The expected scores for nodes related to "a" would be:

score_n = sum_over_n(weight_n-1n / (depth_n * total_N_from_a_to_n))
score_b = w_ab / (1 * 1) = 1 / 1 = 1
score_c = w_ac / (1 * 1) = 3 / 1 = 3
score_d = (w_ab / (1 * 2)) + (w_bd / (2 * 2)) = 1/2 + 3/4 = 5/4
score_e = (w_ab / (1 * 3)) + (w_bd / (2 * 3)) + (w_de / (3 * 3)) = 1/3 + 3/6 + 9/9 = 11/6

And thus, the result should be the corresponding nodes ordered decreasingly:

c e d b

I'm new to TinkerPop and Gremlin and I've been trying a combination of the repeat and sack steps without luck.

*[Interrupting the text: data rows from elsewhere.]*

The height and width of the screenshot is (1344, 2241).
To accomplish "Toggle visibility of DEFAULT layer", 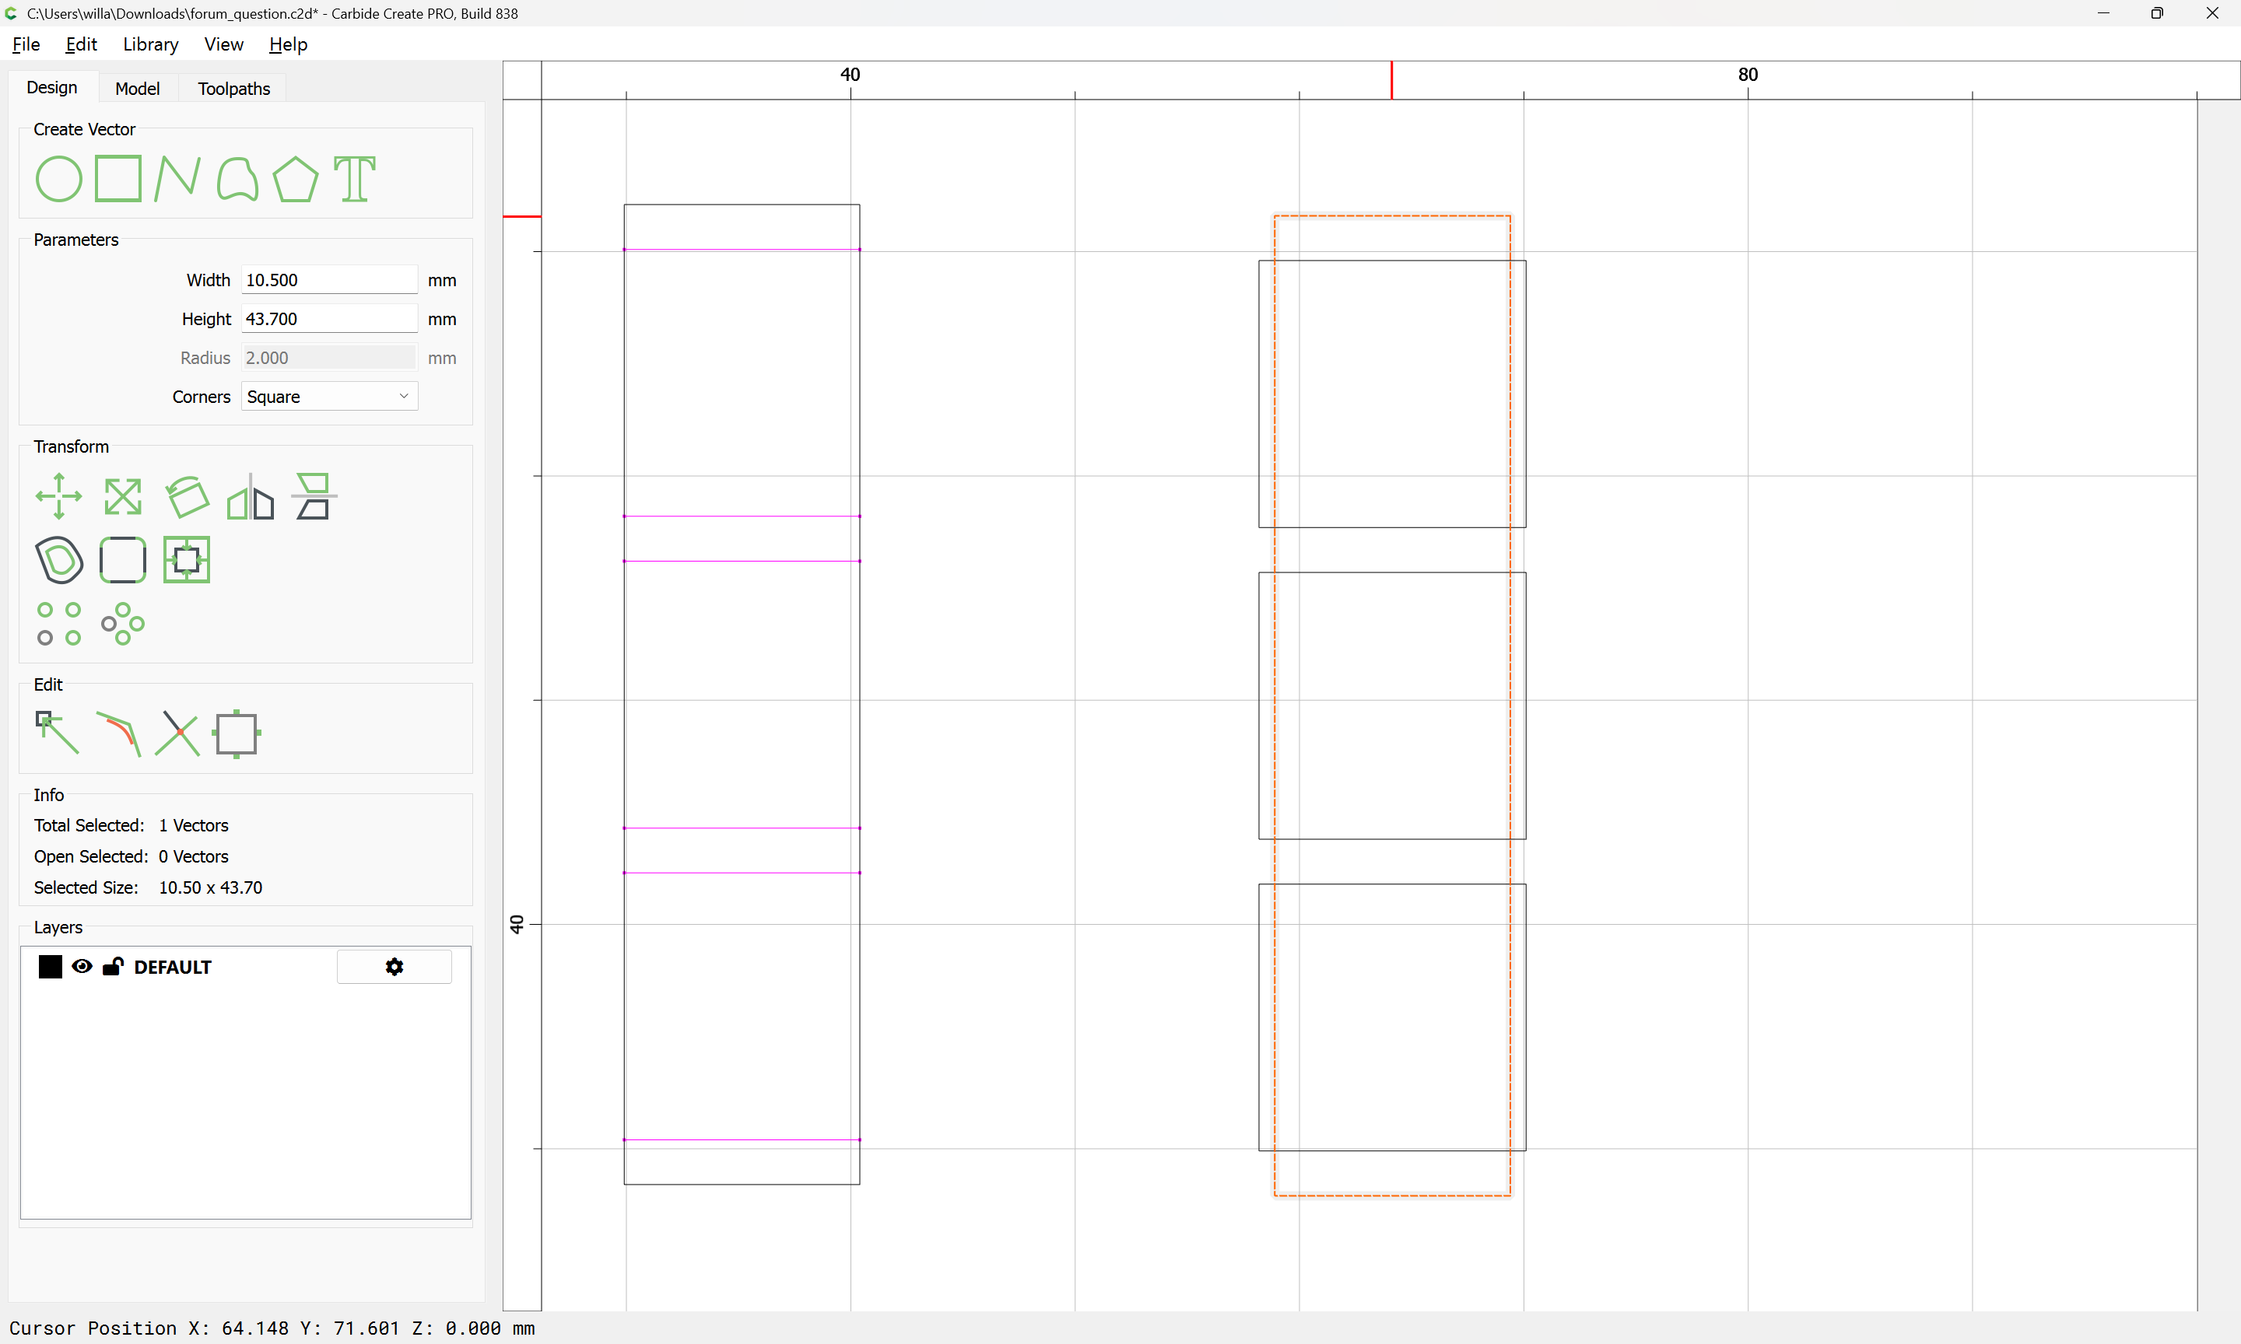I will click(82, 966).
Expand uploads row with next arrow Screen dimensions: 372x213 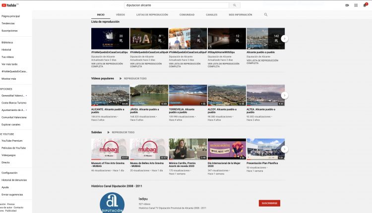[x=285, y=149]
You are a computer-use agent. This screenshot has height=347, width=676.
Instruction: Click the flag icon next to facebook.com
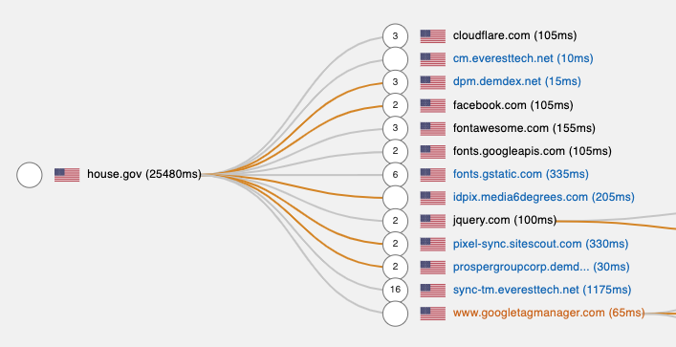coord(433,105)
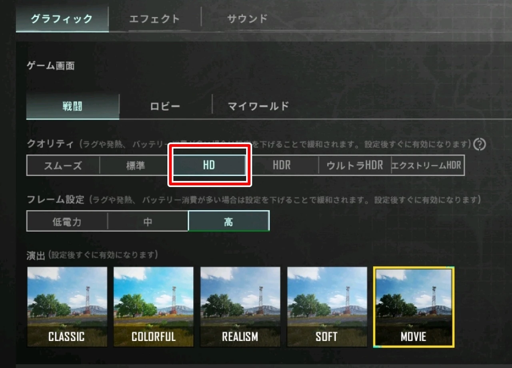Open the quality help question mark icon
This screenshot has height=368, width=512.
[479, 145]
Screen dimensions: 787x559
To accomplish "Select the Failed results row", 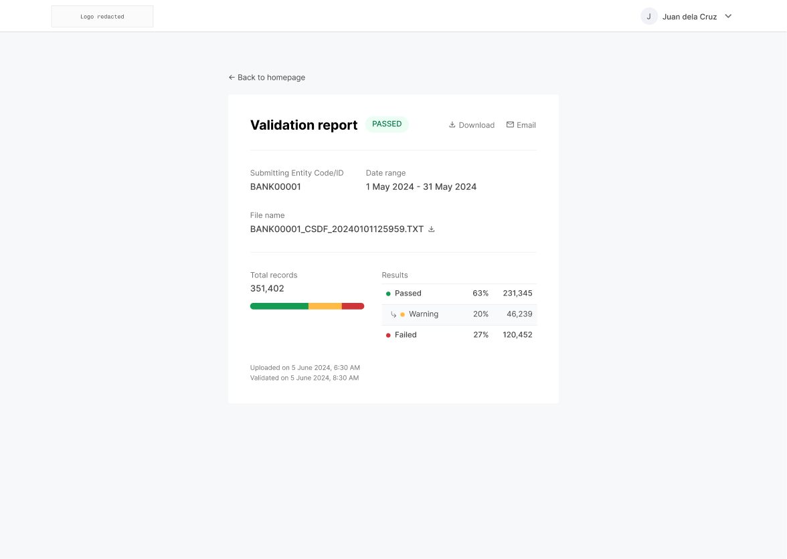I will pos(458,334).
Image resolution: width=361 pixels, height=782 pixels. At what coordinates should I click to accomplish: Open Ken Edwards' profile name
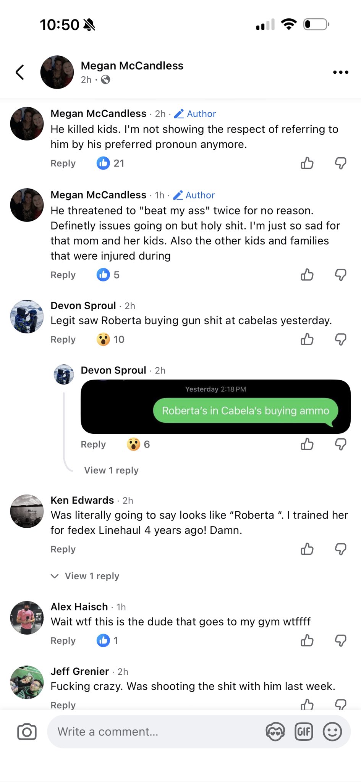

The plan until now has been to accumulate the step in a sack for each traversal, to emit the score and node, and finally sort by score, but I'm worried about potential performance issues associated to the process.

1
Can you add the queries you tried but didn't work. It may be easier to start from where you are than from scratch. - Alaa Mahmoud
Furthermore it would be beneficial if you could provide a sample graph and an expected result. - Daniel Kuppitz
@DanielKuppitz I've added an example and expected result :) - Jesuspc
@AlaaMahmoud My query is still far from working so it's not worth sharing. Even though I've added an example in the description. - Jesuspc

1 Answers

1
votes

Not the easiest traversal to start with TinkerPop. First thing I've changed is the data type for weights.

graph = TinkerGraph.open()
g = graph.traversal()
a = g.addV('name','a').next()
b = g.addV('name','b').next()
c = g.addV('name','c').next()
d = g.addV('name','d').next()
e = g.addV('name','e').next()
a.addEdge('conn', b, 'weight', 1f)
a.addEdge('conn', c, 'weight', 3f)
b.addEdge('conn', d, 'weight', 3f)
d.addEdge('conn', e, 'weight', 9f)

This was necessary to get rid of rounding errors. It could also be done as part of the traversal, but I didn't want to add even more steps as it already became complex enough:

gremlin> g.withSack(0).V().has("name","a").
           repeat(outE("conn").as("e").values("weight").as("w").
                  sack(assign).by(loops()).sack(sum).by(constant(1)).sack().as("l").
                  select("e").inV().as("v").select("v","w","l").as("x").select("v")).emit().
           select(all, "x").as("x").
           count(local).as("c").select("x").
           map(unfold().sack(assign).by(select("w")).
                        sack(div).by(select("l")).
                        sack(div).by(select("c")).sack().fold()).
           project("score","v").by(sum(local)).by(select("x").tail(local, 1).select("v")).
           order().by(select("score"), decr).select("v").values("name")
==>c
==>e
==>d
==>b

UPDATE

What follows is a working traversal for TP 3.0.1:

gremlin> Gremlin.version()
==>3.0.1-incubating
gremlin> g.withSack(0D).V().has("name","a").
           repeat(outE("conn").as("e").values("weight").as("w").
                  select(all,"w").count(local).as("l").
                  select(last,"e").inV().as("v").select(last,"v","w","l").as("x").select("v")).emit().
           select(all,"x").as("x").
           count(local).as("c").select(last,"x").
           map(unfold().as("m").select("w").sack(sum).
               select(last,"m").select("l").sack(div).
               select(last,"m").select("c").sack(div).sack().fold()).as("score").
           select(last, "score","x").by(sum(local)).by(tail(local, 1).select("v")).
           order().by(select("score"), decr).select("x").values("name")
==>c
==>e
==>d
==>b

The only good thing about this traversal is, that the weight properties don't have to have another data type - int works fine.